Aside from the oceanarium there's a marine animals show involving sea lions, a jellyfish exhibit hall, a glass-bottom boat ride, a "fish spa" where you allow fishes to nibble on your calluses and corns, and a chance to interact with the fishes with a diving system that uses a special helmet akin to an astronaut's, that will enable one to walk inside the aquarium. I usually skip through all these and just go straight to the oceanarium.

The oceanarium is divided into seven sections: the freshwater and rainforest-themed Agos (flow), with 8 tanks of freshwater fish and crocodile; bahura (reef), with 48 tanks complete with corals; laot (fishing ground), a long tank with plenty of huge fishes; buhay na karagatan (living ocean), the piece de resistance of the park, which features a 25-meter long acrylic tunnel that curves for 220 degrees. Here it feels that you are surrounded by the fishes and manta rays as they swim around the aquarium. 

After the tunnel comes the kalaliman (the deep) section, which features deep-water creatures that are found in the Philippines, including barracudas, and rays. Above the atrium and forming some sort of a ceiling is another aquarium that features nothing but pagi (sting rays), which is also the name of the exhibit. The last exhibit is a large tank that features a large number of sharks, mostly leopard, white tip and black tip sharks. It's impressive that they managed to put so many in one aquarium. In contrast I think I've only seen one or two sharks in Bangkok Ocean World. 

As you exit the oceanarium you'd have a pretty nice view of the Manila Bay.

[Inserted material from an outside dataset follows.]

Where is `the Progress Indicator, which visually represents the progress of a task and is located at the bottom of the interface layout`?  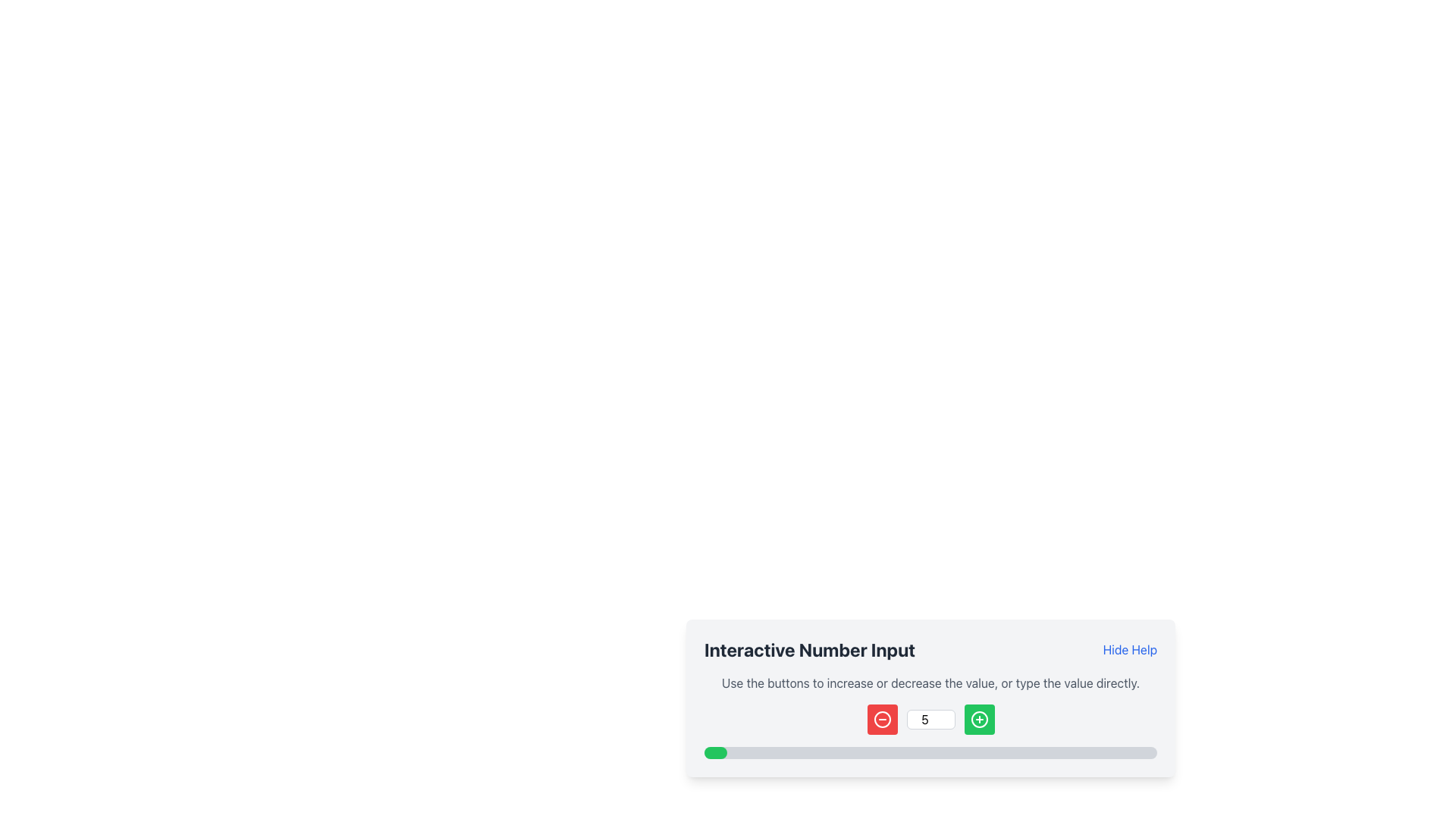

There are restaurants along the exit, which are nice places to catch the famous Manila sunset

Useful Info: 
The park is open from 10 am to 7pm on Mondays and Tuesdays, 10 am to 8pm from Wednesday to Friday, and from 9am to 8 pm on Saturdays, Sundays and public holidays. Entrance fee to the oceanarium is PhP400 for adults, PhP350 for children up to 4 ft (free for children below 2 ft). It is usually crowded during weekends, especially if there are field trips. 

Bring a camera with high ISO; taking pictures of moving fishes on lowlight is tricky. 


How to get there:
The park is along Roxas Boulevard, just behind the Quirino Grandstand. The street going to the park is at the corner of Roxas Boulevard and Museum Pambata, and very near the US Embassy.